[Raw data]
####

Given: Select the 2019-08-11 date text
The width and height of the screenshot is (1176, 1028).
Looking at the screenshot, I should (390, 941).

####

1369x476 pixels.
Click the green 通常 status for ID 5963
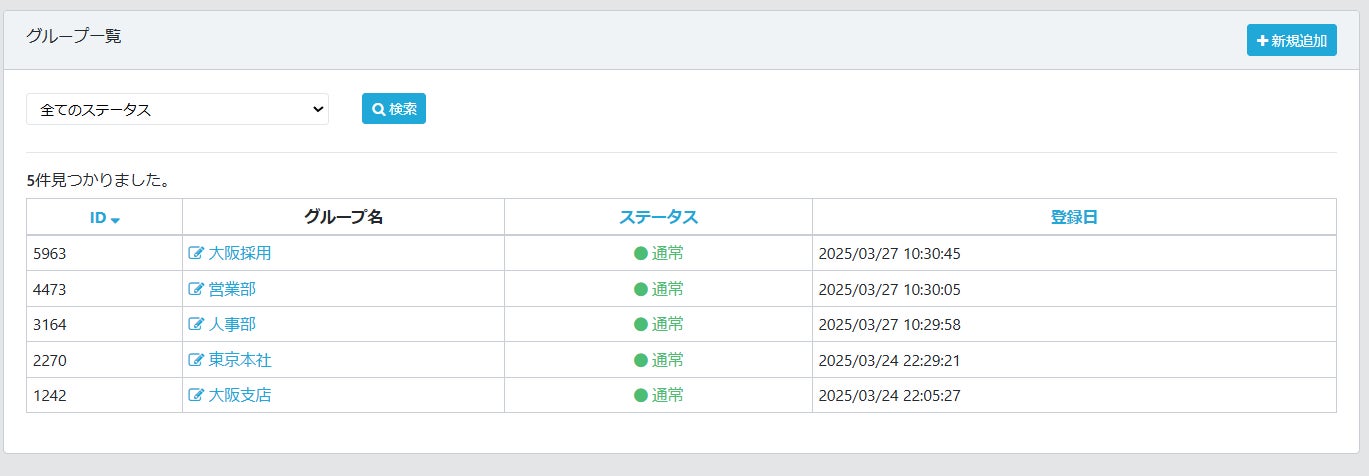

####

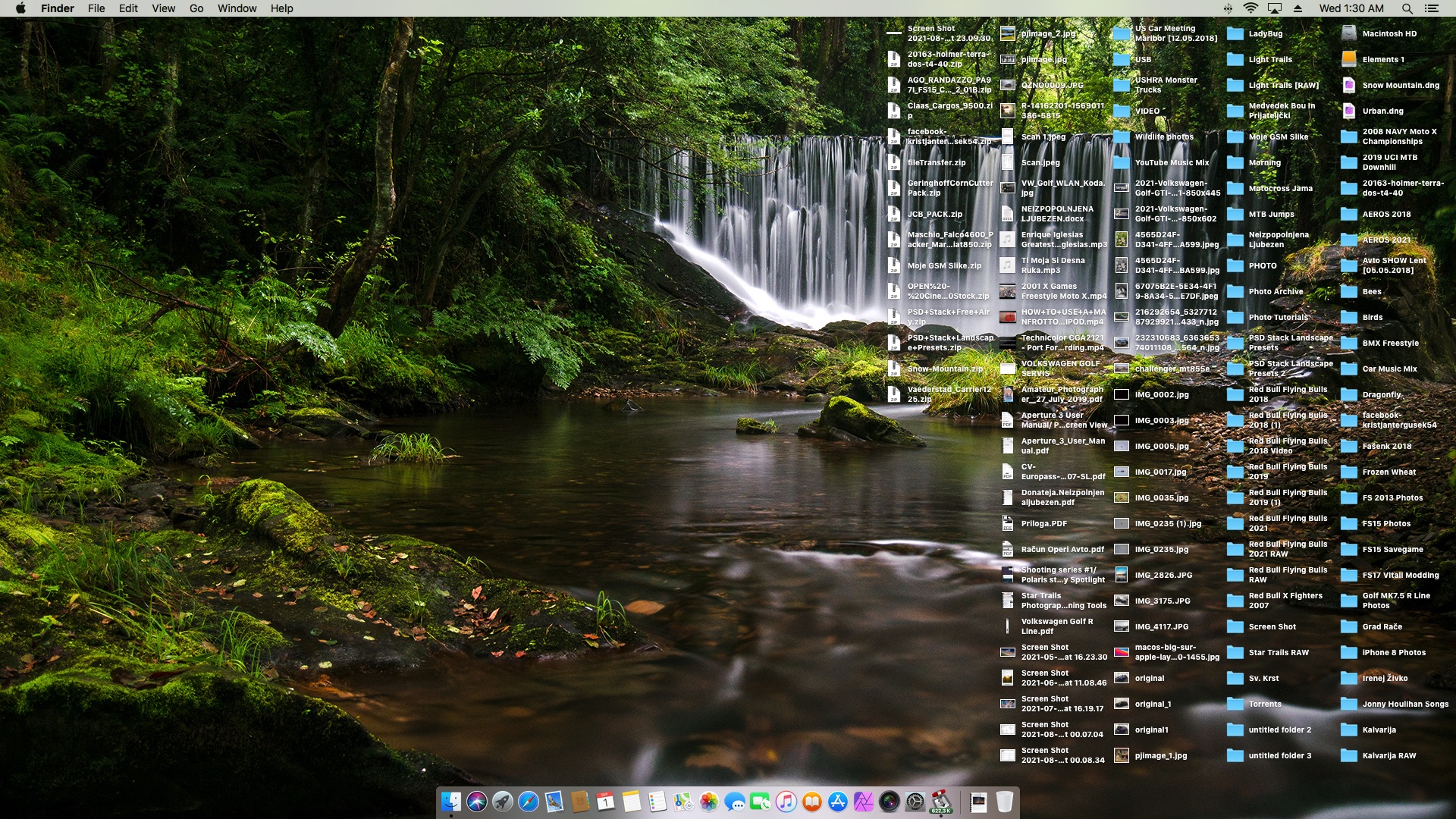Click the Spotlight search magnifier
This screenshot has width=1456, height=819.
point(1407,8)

####

[Exercise aim]
How many of the rows above contain the string "width"? Reply with the number only.

[Solution]
2